↓

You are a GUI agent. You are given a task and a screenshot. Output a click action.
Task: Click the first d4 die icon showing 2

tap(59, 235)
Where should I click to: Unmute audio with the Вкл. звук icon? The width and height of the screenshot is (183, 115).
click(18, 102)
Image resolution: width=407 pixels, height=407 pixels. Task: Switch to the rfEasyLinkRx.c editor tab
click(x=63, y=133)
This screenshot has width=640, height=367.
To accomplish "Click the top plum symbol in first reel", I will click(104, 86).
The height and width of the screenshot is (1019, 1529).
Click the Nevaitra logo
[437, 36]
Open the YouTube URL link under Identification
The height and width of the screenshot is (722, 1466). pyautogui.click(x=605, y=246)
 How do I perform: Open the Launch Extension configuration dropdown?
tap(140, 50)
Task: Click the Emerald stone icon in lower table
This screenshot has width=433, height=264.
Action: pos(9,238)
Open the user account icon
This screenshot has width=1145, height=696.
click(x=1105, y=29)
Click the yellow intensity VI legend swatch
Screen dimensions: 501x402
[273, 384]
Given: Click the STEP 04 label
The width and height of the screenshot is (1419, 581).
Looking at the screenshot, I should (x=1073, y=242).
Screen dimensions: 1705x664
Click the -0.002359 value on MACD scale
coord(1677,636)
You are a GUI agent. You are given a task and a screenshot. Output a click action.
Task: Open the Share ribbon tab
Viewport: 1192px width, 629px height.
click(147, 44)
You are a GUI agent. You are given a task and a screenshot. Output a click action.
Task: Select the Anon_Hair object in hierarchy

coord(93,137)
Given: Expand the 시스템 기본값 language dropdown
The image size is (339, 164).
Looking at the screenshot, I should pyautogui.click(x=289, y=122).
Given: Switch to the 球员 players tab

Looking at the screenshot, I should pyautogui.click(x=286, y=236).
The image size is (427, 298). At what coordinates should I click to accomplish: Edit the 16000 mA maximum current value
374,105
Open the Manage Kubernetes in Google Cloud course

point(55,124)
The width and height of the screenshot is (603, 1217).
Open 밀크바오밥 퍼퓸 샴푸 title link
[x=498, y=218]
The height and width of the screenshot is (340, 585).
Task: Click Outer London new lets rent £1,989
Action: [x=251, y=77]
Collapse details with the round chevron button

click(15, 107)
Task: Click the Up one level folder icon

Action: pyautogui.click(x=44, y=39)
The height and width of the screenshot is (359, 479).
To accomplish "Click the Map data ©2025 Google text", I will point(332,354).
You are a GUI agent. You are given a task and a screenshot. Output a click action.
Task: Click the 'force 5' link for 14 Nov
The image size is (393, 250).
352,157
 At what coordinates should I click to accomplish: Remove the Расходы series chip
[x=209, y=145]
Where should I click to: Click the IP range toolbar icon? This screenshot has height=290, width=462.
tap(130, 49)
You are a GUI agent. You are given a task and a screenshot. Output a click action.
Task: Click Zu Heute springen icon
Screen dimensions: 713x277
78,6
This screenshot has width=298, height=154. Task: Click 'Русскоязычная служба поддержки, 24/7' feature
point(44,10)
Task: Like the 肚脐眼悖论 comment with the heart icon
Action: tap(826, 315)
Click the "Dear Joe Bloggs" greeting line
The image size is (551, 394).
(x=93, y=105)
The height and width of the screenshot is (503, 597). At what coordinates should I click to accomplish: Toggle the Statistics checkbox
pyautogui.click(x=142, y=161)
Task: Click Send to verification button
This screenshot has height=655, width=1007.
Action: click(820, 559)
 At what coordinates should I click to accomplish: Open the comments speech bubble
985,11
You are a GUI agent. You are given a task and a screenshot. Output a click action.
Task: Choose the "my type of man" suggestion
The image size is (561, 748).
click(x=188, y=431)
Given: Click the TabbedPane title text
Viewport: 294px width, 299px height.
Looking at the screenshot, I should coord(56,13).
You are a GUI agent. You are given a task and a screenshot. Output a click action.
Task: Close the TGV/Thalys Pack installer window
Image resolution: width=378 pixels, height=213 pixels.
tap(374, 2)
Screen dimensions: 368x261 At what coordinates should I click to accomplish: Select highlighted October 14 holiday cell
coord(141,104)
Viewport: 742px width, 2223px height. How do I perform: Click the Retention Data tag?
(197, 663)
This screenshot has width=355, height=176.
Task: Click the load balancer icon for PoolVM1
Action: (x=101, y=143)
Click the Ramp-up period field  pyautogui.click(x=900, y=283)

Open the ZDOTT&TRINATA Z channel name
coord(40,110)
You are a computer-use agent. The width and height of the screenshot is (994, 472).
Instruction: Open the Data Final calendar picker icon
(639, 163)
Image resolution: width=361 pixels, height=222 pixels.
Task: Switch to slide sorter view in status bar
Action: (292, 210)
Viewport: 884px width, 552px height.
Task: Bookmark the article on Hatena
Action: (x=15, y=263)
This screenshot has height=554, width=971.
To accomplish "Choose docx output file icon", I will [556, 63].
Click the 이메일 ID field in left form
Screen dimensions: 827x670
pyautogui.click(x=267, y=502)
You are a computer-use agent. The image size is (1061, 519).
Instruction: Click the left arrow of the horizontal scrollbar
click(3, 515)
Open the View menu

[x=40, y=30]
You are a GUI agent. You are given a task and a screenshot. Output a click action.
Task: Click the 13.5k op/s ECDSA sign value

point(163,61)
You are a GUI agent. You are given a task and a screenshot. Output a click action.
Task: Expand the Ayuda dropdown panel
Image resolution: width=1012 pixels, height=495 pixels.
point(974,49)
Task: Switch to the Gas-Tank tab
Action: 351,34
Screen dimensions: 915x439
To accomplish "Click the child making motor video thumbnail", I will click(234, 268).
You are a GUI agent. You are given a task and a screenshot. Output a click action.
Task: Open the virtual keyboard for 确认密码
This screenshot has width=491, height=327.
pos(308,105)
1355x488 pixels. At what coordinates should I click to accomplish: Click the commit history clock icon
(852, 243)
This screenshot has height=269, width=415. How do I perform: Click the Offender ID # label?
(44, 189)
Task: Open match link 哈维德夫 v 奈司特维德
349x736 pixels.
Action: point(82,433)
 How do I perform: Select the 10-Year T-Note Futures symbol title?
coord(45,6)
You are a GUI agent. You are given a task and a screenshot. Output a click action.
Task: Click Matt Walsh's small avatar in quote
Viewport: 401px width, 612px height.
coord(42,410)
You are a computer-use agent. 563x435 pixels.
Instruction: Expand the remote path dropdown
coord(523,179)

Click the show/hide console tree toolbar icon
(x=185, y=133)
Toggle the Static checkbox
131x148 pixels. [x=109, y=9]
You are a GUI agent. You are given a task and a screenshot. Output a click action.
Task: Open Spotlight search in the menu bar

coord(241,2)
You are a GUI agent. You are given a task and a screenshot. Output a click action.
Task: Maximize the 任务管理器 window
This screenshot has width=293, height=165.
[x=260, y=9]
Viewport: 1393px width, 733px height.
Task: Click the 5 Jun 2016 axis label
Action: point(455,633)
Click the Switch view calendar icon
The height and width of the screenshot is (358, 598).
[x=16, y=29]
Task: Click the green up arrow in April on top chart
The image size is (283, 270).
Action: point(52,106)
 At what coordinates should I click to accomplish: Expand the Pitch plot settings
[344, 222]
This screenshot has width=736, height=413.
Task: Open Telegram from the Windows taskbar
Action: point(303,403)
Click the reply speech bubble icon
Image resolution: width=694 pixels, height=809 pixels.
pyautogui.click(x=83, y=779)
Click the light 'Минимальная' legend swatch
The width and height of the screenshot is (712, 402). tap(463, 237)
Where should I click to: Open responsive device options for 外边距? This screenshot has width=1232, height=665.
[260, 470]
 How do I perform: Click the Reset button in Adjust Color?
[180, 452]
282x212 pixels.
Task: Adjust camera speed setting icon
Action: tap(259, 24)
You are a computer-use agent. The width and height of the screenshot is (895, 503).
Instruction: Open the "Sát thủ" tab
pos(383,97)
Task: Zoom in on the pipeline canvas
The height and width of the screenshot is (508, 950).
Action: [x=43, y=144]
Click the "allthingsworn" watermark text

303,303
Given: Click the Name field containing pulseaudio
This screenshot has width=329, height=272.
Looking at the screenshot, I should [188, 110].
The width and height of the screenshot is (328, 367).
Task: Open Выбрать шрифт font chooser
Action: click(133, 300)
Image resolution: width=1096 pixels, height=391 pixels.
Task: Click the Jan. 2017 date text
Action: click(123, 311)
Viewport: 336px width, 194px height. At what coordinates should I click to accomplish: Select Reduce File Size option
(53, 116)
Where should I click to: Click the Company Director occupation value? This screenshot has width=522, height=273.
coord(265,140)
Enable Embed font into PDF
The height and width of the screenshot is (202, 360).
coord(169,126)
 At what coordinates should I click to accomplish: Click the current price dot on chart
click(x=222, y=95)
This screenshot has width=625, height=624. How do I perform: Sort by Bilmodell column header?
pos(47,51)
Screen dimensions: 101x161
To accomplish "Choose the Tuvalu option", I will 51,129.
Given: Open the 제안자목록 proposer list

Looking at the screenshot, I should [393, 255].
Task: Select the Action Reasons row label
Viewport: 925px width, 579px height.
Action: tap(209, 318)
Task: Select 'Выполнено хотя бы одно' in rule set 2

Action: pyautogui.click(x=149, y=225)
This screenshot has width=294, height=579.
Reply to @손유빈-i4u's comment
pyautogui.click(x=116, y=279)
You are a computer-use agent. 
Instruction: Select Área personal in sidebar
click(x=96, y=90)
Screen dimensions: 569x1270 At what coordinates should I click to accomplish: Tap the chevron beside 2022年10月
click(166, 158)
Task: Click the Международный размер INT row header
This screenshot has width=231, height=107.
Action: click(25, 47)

↑

#### [YOUR TASK]
Where the line holding "dot on chart" appears in the listing above, start reproducing exactly, and end with the line holding "Screen dimensions: 101x161".

#### [EXERCISE SOLUTION]
 At what coordinates should I click to accomplish: Click the current price dot on chart
click(x=222, y=95)
This screenshot has width=625, height=624. How do I perform: Sort by Bilmodell column header?
pos(47,51)
Screen dimensions: 101x161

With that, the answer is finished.